En la época bizantina se mantuvieron los centros tradicionales de cultivo del olivo, mientras que los olivares de los monasterios cristianos suponían una gran parte de la producción total. La distribución del aceite de oliva seguía los antiguos esquemas: se almacenaba en tinajas especiales, se cargaba en embarcaciones y se llevaba a los principales centros urbanos o a cualquier lugar donde aumentara la demanda.
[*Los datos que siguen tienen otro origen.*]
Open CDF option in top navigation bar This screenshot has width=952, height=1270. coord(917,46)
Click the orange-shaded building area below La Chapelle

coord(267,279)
La necesidad de luz (iluminación de templos, palacios y casas), junto con otros usos, creaba una demanda creciente, por lo que el Imperio era continuamente deficitario en aceite de oliva. No es de extrañar, por tanto, que a menudo las autoridades prohibieran las exportaciones, a pesar de que el Imperio Bizantino era el mayor exportador de aceite de oliva del mundo.

En los años del Imperio Otomano se produjo un nuevo aumento del comercio de aceite de oliva y se desarrolló el transporte marítimo, facilitando las rutas marítimas desde el Mar Egeo hasta Europa Occidental. En la época de la ocupación otomana, el comercio del aceite no sólo reforzó las economías locales, sino que también impulsó la producción de jabón, lo que a su vez creó dinámicas unidades de fabricación. En las regiones productoras de petróleo, como Creta, se fueron instalando consulados de países europeos. En el siglo XVIII, las exportaciones de aceite suministran a los mercados europeos no sólo un producto comestible, sino también la materia prima para la producción de jabón. Esto marca el establecimiento de ABEA por el químico francés Julio Deis a finales del siglo XIX en Nea Hora, con el objetivo de exportar el orujo en Marsella, el más poderoso centro industrial de jabón de esa época.